Он остановился, погладил усы, подождал, покуда я не спросил, почему нельзя спать под кипарисами, и продолжал:
– Почему, почему! Потому, что, проснувшись, ты станешь другим человеком. Да, эти черные кипарисы очень опасны. Пока ты спишь, их корни врастают тебе в мозги и крадут твой ум. Когда ты проснешься, ты уже ненормальный, голова у тебя пустая, как свистулька.
Я спросил у него, относится ли это только к кипарисам или же ко всем деревьям.
– Нет, только к кипарисам, – ответил старик и строго посмотрел на деревца, под которыми я лежал, будто опасаясь, что они могут подслушать наш разговор. – Только кипарисы воруют рассудок. Так что смотри, маленький лорд, не спи здесь.
Он слегка кивнул мне, еще раз сердито посмотрел на темные пирамиды кипарисов, словно ждал от них объяснения, и осторожно начал пробираться сквозь заросли миртов к склону холма, где разбрелись его козы (Даррелл 1986: 35).
Кипарисы, как и тысячелетия назад, остаются в греческой культуре символом траура и печали, и по-прежнему окружают большинство исследованных кладбищ, за исключением тех, что расположены вплотную к дорогам и заливу, либо высоко в горах, в зоне сосновых лесов, где условия для их роста менее благоприятны. Древние греки полагали, что кипарис – это дерево, которое умерший, достигнув Аида, увидит первым. Они делали из кипариса гробы, полагая, что его магическая сила будет защищать покойника. Им, впрочем, было известно, что древесина кипариса защищает труп от червей и насекомых. Скорбящие на похоронах несли ветви кипариса, чтобы подчеркнуть свое горе (именно ветвь кипариса держала Афродита, демонстрируя скорбь по Адонису). Греки до сих пор верят, что кипарисы на кладбищах защищают покойных от злых сил.

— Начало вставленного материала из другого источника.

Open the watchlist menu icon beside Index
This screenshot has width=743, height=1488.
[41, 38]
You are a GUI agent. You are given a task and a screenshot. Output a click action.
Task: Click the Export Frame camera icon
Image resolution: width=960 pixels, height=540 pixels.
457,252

Обряд погребения в греческой православной церкви Кипра
Как и всякая мировая религия, христианство впитало множество местных культов и повсюду явлено в локальных синкретических формах. На Кипре этот синкретизм проявляется не только в некоторых особенностях культов местных святых и мучеников, но и во многих чертах погребально-поминальной обрядности, рассмотрению которой посвящен этот раздел.
Греческий обряд погребения не слишком отличается от аналогичного обряда в русском православии, однако отличия все-таки есть. О появлении покойника в доме соседи нередко узнают по крышке гроба, выставленной у входа в дом, либо, как это описано в книге Колина Таброна «Путешествие на Кипр», по приколотому к двери дома полотнищу с белым крестом на черном фоне (Thubron 1986: 51).
Отпевают в церкви и хоронят обычно на третий день после смерти. На отпевание приходит практически все свободное взрослое население деревни или, что часто совпадает в границах, церковного прихода, включая полицию, армию (если на территории прихода есть армейские части) и пожарную часть.
К церкви приходит народа не меньше, чем в престольный праздник. Перед отпеванием друзья и родственники покойного произносят над гробом с его телом поминальные речи, и поэтому служба длится долго – обычно около полутора часов (см. илл. 1). В храме во время поминальной службы гроб размещается так, чтобы голова покойного оказалась ближе к алтарю, т. е. на востоке, однако во время погребения гроб помещается так, чтобы голова оказалась на западе.